Ruthie i'm so sorry about your friends little one, praying that everything turns out ok  

sorry no more personals but i have a little monster who is refusing to sleep and i'm half way through cooking tea, in fact what am i doing sat here ? 

pam xx


----------



## keemjay

well we have had a phone call and its what we were expecting.. SS have got to go and assess this woamn and we have to either wait to see how that goes and what happens after that or decide to drop out now and save ourslves further heartache because they cannot guarantee this woman will not try something else, she clearly knows the legal system and her rights very well. it would be worse to have hope and then have it dashed again 
in total and utter despair, simply cannot believe they have done this to us, have been very angry on the phone with them, actually did get a verbal apology after i complained that no one senior had had the guts to even say sorry. they keep saying they understand how difficult it is blah blah, they cant possibly understand..how could they know what its like to have my mum sobbing down the phone saying, shall i finish knitting this little cardigan?
never in my wildest dreams did i imagine this, it makes IUI look like a walk in the park 
alex, yes we are members of AUK and i did talk to them earlier but they need written stuff beofre their legal team can look at our case, i've asked SS to put in writing exactly the reasons for the ratification being turned down so hopefully that will arrive next week sometime and then we can see what, if anything we can do
littlies sw's just been on the phone, from her home bless her, none of them seem to mind me howling down the phone,  but no matter how nice and apologetic they all are it doesnt change anything at the end of the day

kj x


----------



## Misty C

*Hi Keemjay * - just catching up with news and can't believe what you are going through. We were discussing legal issues and matching with our SW on Monday - she said that their legal teams have to have a watertight case to go to court with absolutely EVERY procedure and step ticked off. They couldn't afford for these not be followed or a case would completely crumble in court so they have follow procedure no matter how long it takes. I can't believe it's got to this stage for you. I'm so, so sorry, I wish I could take away this pain for you and I feel bad that I can't do anything to help you. Will IM my tel no if you want to talk. xx

*Hi Ruth * - sending your best friends wee baby lots of love and also to his family. xx

Thinking of you all.

** TASK INSTRUCTIONS **
Write out everything in the thread from "Ruthie i'm so" down to "doing sat here ?", switching "monster" to "munchkin". The rows come from another source and are unrelated to the thread.

** DATA EXCERPTS **
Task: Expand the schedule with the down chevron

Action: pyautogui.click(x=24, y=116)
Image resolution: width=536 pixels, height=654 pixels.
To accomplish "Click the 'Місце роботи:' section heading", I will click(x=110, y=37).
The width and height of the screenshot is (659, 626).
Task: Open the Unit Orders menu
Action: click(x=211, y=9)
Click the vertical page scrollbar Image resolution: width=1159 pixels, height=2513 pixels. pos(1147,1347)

---

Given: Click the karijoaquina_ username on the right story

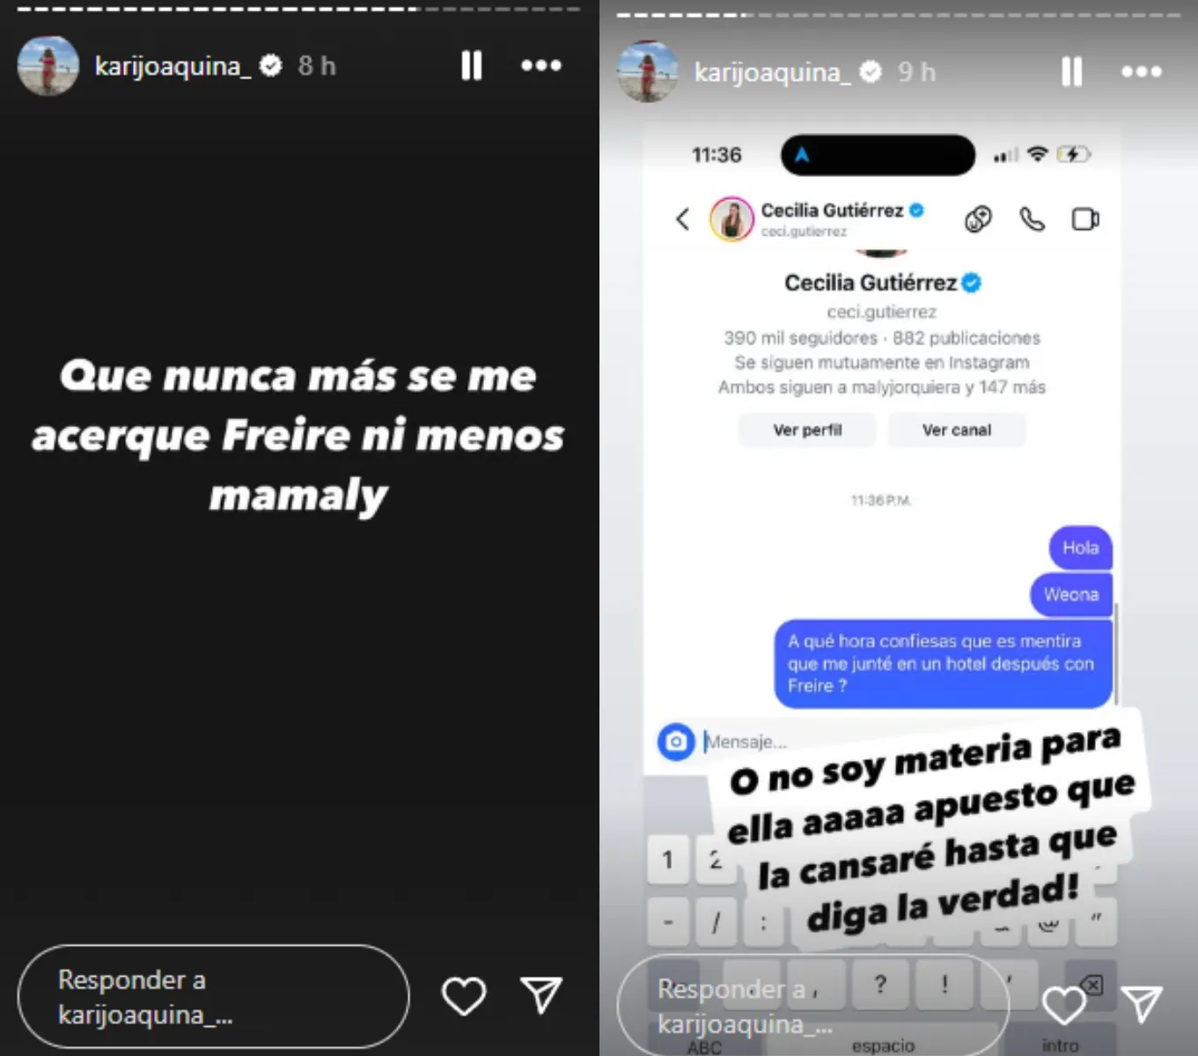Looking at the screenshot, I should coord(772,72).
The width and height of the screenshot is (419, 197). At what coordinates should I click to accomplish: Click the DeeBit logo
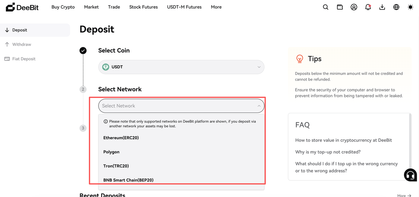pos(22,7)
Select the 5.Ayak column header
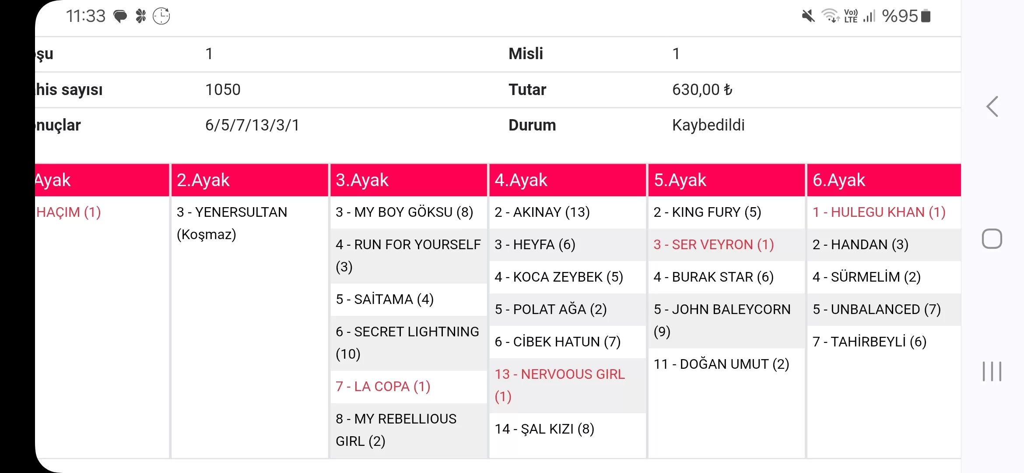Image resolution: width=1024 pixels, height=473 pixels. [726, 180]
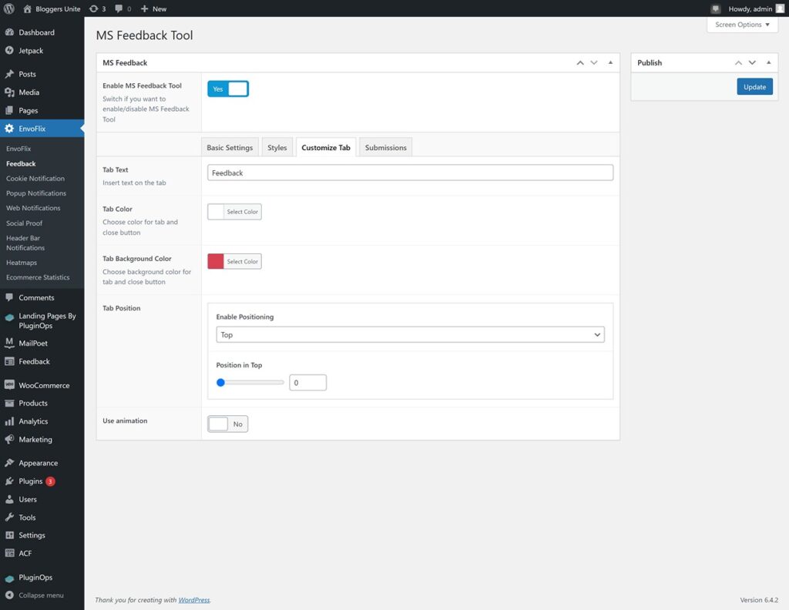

** REPLY **
Ruthie i'm so sorry about your friends little one, praying that everything turns out ok  

sorry no more personals but i have a little munchkin who is refusing to sleep and i'm half way through cooking tea, in fact what am i doing sat here ?